:: Texto extraído
# Esta tarjeta grafica es reparable?



## ivanduma (Ene 30, 2010)

Bueno, hola a todos, quería saber si estos daños en una nvidia GTX295 son reparables y si sabríais decirme que tipo de componentes son, ciertamente son diminutos, y si es creéis que es posible encontrarlos.

os dejo fotos ampliadas mediante un "cuentahilos" y el macro de la camara:

















Saludos, y gracias de antemano.


----------



## Tacatomon (Ene 30, 2010)

Todo en la vida se puede reparar. Ahora, en tu caso, necesitas saber en primera si lo que estaba ahí era una bobina, resistor o capacitor SMD. Luego de eso identificar el valor que tenía el componente. Más o menos necesitarías una tarjeta de el mismo modelo que la tuya.

Pero, por lo regular si un componente se quemo es por que otro está en mal estado.

Saludos!!!


----------



## kaká_2008 (Ene 30, 2010)

compadre que targetita que tenes...que le paso?la mordio tu perro?ja...
la veo muy dificil a que la puedas reparar porque en una de las fotos se ve que las pistas estan rotas..se te va a hacer bastante complicado repararla y como dice Tacatomon tenes que saber que componentes van ahi...
saludos y suerte!


----------



## MVB (Ene 30, 2010)

GTX295


----------



## ivanduma (Ene 30, 2010)

Ese es el problema, que no se que tipo de componentes son? en principio los que faltan son del mismo tipo y tamaño de los que hay al lado y son rectangulares, como es posible averiguar si son resistor, capacitor o bobinas, aun teniendo una tarjeta del mismo tipo? 

Debería tener algún tipo de diagrama técnico o algo parecido que creo debe ser muy muy difícil de conseguir no?

Todos mis problemas vienen de haber montado y desmontado un bloque de cobre para refrigerar la grafica mediante agua, y no haberlo hecho bien, soy un manazas 

Al tratarse de microcircuiteria que tipo de soldador se necesitaría?

Saludos y gracias por vuestras repuestas.


----------



## Ferny (Ene 30, 2010)

Tienen toda la pinta de ser condensadores, yo desoldaría un par de ellos y los mediría, casi seguro que sean iguales, en principio podrías suponer que los que hay al lado son de la misma capacidad, pues sin un esquema o una gráfica igual no puedes trabajar salvo con suposiciones...

Soldador, uno de baja potencia y punta fina, yo sueldo esos condensadores con un soldador JBC de 11W y punta redonda de 1mm de diámetro para que te hagas una idea.

En la tercera foto se ven unas bolas de estaño bastante grandes, imagino que no estaban antes ¿no? Pues a quitarlas.

En la segunda foto parece que faltan algunos pad que se habrán arrancado, a ver si puedes ver una forma de soldar ahí ya que en la foto no se aprecia... incluso "rascando" con un cutter el barniz del PCB para dejar al aire la pista y soldar sobre ella, si lo ves necesario y realizable...

Suerte


----------



## ibdali (Ene 30, 2010)

che, pedazo de tarjeta!!!!!!!!!!!!!!!!!!!!!!!!!!!!!!!!!!!!!!!!!, una lastima!!!!!!!!!!!!!!!!!!!!!
::::
◆ **Tareas escritas**
**A.** Resume en dos oraciones el hilo sobre la tarjeta gráfica.
**B.** Reproduce tal cual el tramo del hilo sobre la tarjeta gráfica que va desde "Pero, por lo" hasta "componentes van ahi...".
:: Filas proporcionadas
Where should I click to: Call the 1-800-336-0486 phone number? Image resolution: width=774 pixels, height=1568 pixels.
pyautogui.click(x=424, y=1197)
::::
:: Filas proporcionadas
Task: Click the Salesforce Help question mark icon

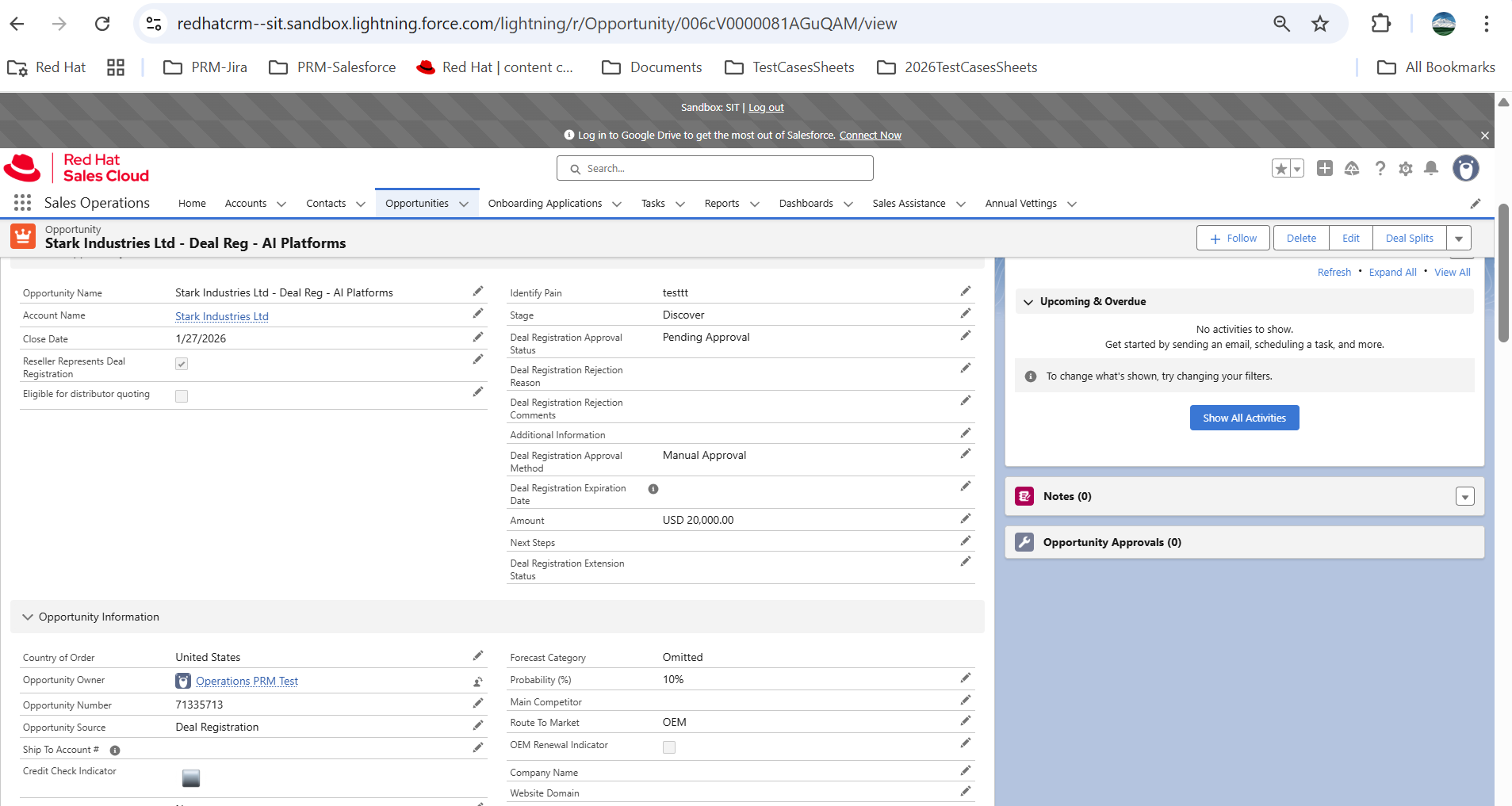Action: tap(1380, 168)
::::
◆ **Soluciones completas**
**A.** Un usuario pregunta si los daños en una nvidia GTX295 son reparables y qué tipo de componentes diminutos le faltan; los daños se produjeron al montar y desmontar mal un bloque de cobre para refrigerarla con agua. Las respuestas señalan que hay que identificar el tipo y el valor de esos componentes, que parecen condensadores y podrían medirse desoldando los de al lado, recomiendan un soldador de baja potencia y punta fina, y una de ellas advierte que las pistas rotas complican la reparación.

**B.**
Pero, por lo regular si un componente se quemo es por que otro está en mal estado.

Saludos!!!


----------



## kaká_2008 (Ene 30, 2010)

compadre que targetita que tenes...que le paso?la mordio tu perro?ja...
la veo muy dificil a que la puedas reparar porque en una de las fotos se ve que las pistas estan rotas..se te va a hacer bastante complicado repararla y como dice Tacatomon tenes que saber que componentes van ahi...